## Goal of the exercise
Only part of the listing is needed, namely the lines from its start through the line with "Подробнее (283, 541)", and they should be retyped exactly.

Exercise inputs START

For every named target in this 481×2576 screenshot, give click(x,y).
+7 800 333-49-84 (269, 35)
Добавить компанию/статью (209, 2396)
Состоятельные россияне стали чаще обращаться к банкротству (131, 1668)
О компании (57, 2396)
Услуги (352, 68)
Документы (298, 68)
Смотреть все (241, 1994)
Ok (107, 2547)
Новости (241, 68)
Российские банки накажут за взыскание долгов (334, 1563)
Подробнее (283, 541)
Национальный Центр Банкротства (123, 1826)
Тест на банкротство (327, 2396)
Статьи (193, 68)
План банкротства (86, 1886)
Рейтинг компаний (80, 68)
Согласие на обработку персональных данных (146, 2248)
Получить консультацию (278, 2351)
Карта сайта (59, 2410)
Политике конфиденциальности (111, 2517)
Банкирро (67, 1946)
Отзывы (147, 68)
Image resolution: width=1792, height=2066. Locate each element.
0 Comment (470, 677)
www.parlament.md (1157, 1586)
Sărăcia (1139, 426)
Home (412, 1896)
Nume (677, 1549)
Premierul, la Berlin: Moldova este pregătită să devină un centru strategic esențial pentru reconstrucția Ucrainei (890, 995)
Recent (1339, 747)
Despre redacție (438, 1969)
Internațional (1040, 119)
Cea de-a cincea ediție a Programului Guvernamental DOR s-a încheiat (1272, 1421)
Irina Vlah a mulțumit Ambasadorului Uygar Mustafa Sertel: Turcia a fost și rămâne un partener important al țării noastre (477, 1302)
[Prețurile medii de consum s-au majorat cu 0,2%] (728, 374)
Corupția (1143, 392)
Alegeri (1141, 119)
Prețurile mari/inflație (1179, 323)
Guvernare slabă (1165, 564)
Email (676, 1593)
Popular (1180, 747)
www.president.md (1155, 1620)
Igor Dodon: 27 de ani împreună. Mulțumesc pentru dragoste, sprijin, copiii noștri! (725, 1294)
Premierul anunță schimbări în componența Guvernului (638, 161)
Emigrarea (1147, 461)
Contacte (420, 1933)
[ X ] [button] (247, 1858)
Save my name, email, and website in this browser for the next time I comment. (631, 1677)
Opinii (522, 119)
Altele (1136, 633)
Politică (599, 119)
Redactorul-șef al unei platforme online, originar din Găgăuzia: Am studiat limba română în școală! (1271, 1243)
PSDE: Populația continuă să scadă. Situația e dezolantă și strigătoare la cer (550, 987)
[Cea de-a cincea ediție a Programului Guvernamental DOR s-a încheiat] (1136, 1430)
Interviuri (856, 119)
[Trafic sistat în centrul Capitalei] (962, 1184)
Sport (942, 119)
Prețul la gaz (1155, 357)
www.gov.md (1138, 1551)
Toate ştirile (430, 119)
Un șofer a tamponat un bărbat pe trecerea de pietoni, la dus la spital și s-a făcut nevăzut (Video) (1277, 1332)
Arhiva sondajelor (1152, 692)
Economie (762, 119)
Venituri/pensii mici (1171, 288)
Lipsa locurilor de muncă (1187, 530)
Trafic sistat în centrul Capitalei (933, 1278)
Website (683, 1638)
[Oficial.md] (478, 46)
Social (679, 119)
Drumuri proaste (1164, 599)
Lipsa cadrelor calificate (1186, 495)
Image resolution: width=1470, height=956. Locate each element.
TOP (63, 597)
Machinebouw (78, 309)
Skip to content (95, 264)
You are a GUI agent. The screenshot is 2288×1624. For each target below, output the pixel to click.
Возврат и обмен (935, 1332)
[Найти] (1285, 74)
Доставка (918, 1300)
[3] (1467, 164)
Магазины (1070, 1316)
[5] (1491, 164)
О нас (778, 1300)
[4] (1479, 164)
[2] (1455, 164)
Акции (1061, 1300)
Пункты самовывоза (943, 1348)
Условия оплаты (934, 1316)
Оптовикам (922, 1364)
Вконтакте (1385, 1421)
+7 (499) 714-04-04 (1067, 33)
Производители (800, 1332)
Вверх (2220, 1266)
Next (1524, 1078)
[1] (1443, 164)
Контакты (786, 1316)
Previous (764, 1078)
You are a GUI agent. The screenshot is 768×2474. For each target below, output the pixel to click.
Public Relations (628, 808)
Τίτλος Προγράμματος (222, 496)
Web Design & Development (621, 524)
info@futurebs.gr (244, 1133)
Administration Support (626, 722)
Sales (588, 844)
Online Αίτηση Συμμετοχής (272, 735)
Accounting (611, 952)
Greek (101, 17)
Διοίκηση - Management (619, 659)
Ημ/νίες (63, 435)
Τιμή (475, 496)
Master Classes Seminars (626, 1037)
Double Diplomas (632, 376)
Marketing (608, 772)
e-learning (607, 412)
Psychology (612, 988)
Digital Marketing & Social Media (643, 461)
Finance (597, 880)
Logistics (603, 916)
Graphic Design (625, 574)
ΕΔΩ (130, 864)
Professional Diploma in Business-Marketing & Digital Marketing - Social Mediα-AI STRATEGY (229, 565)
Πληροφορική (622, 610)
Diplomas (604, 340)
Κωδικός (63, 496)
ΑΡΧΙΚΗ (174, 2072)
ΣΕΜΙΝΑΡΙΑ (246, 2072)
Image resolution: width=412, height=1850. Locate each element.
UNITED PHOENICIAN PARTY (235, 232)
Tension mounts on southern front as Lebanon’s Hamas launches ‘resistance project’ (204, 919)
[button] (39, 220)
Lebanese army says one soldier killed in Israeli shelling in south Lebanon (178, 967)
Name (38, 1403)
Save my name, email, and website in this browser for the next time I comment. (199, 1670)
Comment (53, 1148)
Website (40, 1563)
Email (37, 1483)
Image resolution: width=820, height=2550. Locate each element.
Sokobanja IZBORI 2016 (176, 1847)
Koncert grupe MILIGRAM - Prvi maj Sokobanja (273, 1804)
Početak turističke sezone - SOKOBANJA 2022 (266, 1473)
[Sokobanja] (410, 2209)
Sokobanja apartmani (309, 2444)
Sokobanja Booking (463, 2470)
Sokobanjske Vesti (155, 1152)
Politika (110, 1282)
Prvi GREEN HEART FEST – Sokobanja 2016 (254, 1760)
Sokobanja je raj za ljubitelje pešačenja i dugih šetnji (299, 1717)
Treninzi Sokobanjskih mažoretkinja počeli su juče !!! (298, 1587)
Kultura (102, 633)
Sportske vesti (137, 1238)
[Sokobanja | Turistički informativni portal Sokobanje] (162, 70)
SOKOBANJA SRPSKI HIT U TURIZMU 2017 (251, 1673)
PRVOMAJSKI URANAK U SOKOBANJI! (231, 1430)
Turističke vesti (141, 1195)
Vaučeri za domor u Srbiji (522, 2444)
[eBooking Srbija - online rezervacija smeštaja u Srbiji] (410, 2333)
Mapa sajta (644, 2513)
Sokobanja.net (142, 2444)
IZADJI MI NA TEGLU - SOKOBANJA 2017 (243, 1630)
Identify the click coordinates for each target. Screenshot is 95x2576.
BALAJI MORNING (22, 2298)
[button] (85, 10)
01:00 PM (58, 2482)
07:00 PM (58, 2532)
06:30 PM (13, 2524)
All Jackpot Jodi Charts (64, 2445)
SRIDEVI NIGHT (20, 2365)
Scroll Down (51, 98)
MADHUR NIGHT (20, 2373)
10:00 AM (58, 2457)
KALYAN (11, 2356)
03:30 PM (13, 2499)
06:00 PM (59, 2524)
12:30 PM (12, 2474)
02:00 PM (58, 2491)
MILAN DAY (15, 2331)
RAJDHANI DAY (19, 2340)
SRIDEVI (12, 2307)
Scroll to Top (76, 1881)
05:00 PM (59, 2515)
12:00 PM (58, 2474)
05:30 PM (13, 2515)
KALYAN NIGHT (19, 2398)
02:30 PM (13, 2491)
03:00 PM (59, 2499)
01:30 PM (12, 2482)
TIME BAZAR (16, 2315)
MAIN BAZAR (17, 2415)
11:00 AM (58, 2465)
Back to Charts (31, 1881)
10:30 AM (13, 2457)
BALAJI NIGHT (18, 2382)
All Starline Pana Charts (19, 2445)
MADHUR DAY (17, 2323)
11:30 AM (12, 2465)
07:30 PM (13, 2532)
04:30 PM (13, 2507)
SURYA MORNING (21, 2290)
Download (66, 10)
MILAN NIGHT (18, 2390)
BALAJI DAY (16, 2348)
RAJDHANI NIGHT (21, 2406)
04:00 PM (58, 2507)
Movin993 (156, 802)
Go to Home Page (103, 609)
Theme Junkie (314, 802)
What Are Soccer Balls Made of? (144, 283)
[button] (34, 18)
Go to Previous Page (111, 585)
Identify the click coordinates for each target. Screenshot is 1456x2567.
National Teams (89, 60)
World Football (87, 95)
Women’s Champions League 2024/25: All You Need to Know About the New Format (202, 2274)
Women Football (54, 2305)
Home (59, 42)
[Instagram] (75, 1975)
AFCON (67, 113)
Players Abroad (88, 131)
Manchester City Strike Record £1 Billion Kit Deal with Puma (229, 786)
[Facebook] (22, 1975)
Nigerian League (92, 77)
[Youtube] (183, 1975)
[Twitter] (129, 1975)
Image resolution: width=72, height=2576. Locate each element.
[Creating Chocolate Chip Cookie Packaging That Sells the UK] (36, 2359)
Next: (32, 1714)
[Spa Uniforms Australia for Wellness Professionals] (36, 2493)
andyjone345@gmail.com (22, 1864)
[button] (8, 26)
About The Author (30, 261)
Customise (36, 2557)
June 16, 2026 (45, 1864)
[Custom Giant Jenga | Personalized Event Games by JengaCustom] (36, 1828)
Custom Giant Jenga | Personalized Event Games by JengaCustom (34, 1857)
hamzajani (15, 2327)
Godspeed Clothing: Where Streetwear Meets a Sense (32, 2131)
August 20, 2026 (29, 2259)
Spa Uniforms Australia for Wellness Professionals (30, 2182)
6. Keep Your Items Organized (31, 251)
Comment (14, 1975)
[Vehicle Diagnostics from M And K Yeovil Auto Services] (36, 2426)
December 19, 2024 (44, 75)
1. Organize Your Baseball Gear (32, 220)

Exercise inputs END

## Your response
For every named target in this 481×2576 screenshot, give click(x,y).
+7 800 333-49-84 (269, 35)
Добавить компанию/статью (209, 2396)
Состоятельные россияне стали чаще обращаться к банкротству (131, 1668)
О компании (57, 2396)
Услуги (352, 68)
Документы (298, 68)
Смотреть все (241, 1994)
Ok (107, 2547)
Новости (241, 68)
Российские банки накажут за взыскание долгов (334, 1563)
Подробнее (283, 541)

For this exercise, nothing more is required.